After the closedown, angry users of Chitanka have dissed the Unit through comments on news articles and in different social networks. The supporters of the pirate website have “advised” the police to focus on drug dealers and killers, rather than the “people who are so good to provide us with free books”.

Bulgaria’s piracy problem is no news. The country has been under strict observation by the International Intellectual Property Alliance for years. Here is what their last report for 2009 says about Bulgaria:

“Internet piracy (both online and for the delivery of pirated hard goods) has become the most serious copyright problem in Bulgaria. While it is true that street piracy of pirated copyright materials (now mostly burned CDRs and DVD-Rs) remains a problem, that has been dwarfed by Internet piracy. The business software community continues to experience problems with end user piracy and hard disk loading. Over the past year, the film, recording, and software industries continue to report good cooperation with most Bulgarian enforcement authorities, including some major actions to take down some Torrent sites. However, there has been little progress imposing deterrent criminal sentences and civil remedies and damages, mostly due to an ineffective judiciary. Many prosecutors are well intentioned but unable to press cases forward.”

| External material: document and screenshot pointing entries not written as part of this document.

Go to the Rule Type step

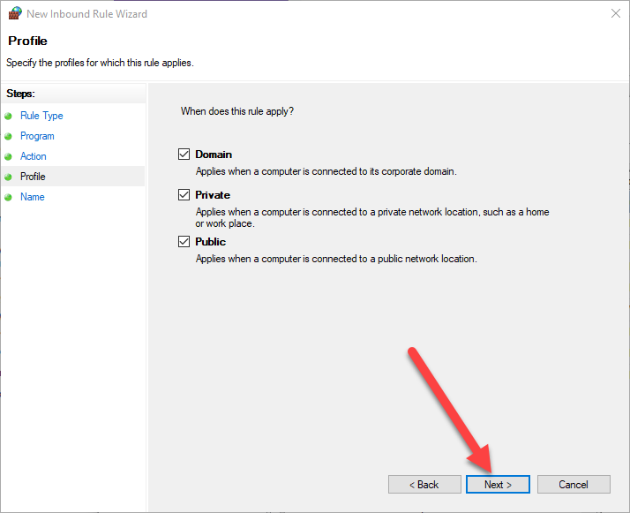pos(41,116)
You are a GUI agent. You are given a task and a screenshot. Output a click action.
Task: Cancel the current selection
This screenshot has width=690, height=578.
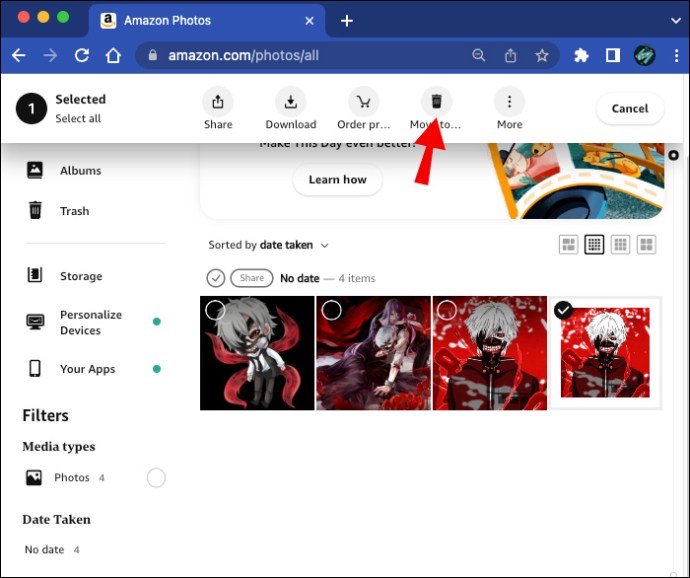(x=630, y=108)
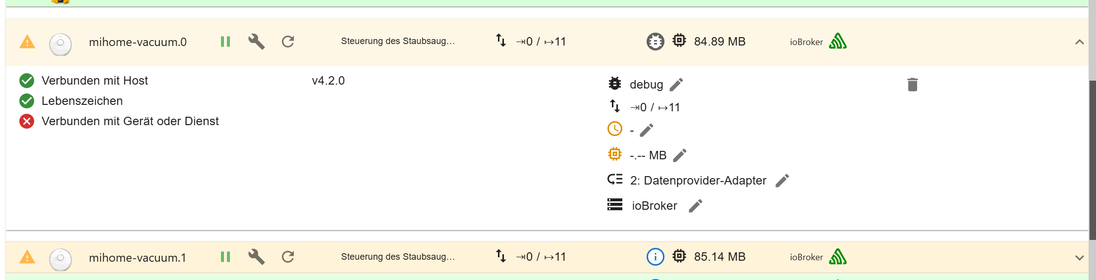Pause the mihome-vacuum.1 instance
Image resolution: width=1096 pixels, height=280 pixels.
coord(225,257)
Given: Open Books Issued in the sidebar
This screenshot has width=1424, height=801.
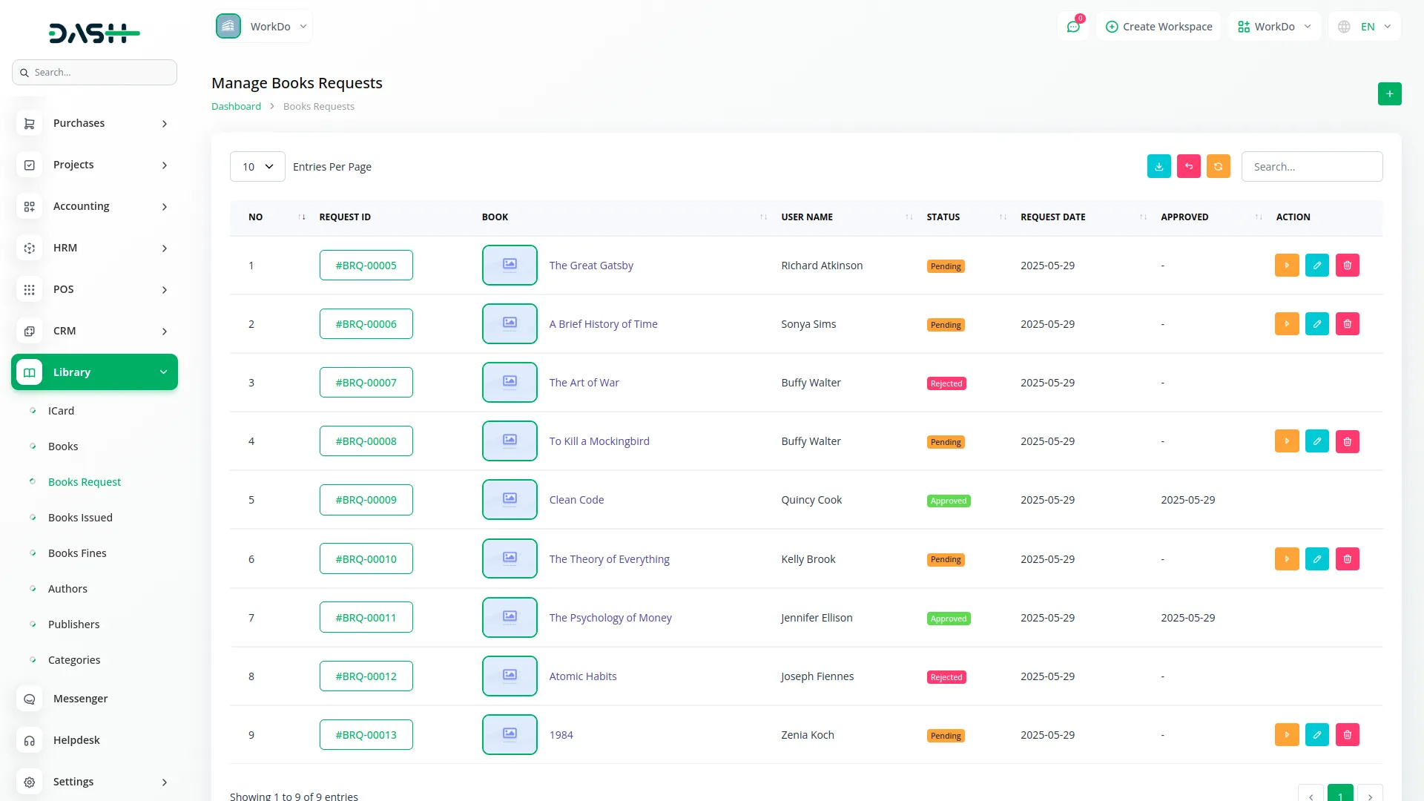Looking at the screenshot, I should click(x=80, y=518).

The Unit’s decision to close down Chitanka is one of the first serious actions taken towards the Internet piracy. In April, the head of Bulgaria’s Computer Crimes Department, Yavor Kolev, has stated that the two biggest torrent tracker Bulgarian websites, and, will be closed down as well.

However, they are still active and still enjoy hundreds of thousands of users every day. In fact, according to data of the Alexa analysis agency, is one of the top five websites in Bulgaria.

This data comes as no surprise, considering both the psychology of the Bulgarian nation and the economic situation in the country. The average Bulgarian cannot afford to buy an original music CD for BGN 30 or a book for BGN 20, or go to the movie theaters. Some Bulgarian towns do not even have music stores or movie theaters! So turning to the free torrent trackers is the logical choice for many Bulgarians.

I cannot help but think how na?ve U2’s Bono was in his op-ed column for the New York Times from January 2, 2010:

“The only thing protecting the movie and TV industries from the fate that has befallen music and indeed the newspaper business is the size of the files. The immutable laws of bandwidth tell us we’re just a few years away from being able to download an entire season of “24” in 24 seconds. Many will expect to get it free.”

If only Bono was aware that downloading an entire season of “24” takes less than 24 seconds in Bulgaria…

What is unimaginable for people from other countries is actually becoming more and more common in Bulgaria, where people have grown so accustomed to the Internet piracy that it has become something they cannot live without.

What is more, Bulgarians have started to believe it is their right to exchange any kind of intellectual property online, to the extend when an operation like closing down a piracy site occurs, they all attack the police, blaming the authorities for depriving them of their right of access to information.

Maybe if Bulgaria had a stricter law enforcement system, its people wouldn’t be so brave in challenging the law. Maybe, if the economic situation in the country was better, people would not be so keen on stealing other people’s intellectual property unpunished.

Bulgaria’s Western partners have piled up enormous pressure on its authorities to tackle the issue. But can you make people pay for something they can get for free? I don’t think so.

Then the only solution is for the Bulgarian authorities to take the necessary measures. Close down all pirate websites, punish the guilty ones, and leave the people with no option for stealing. If they can’t download it for free, they will sooner or later start paying for it and realize that there is no such thing as free lunch.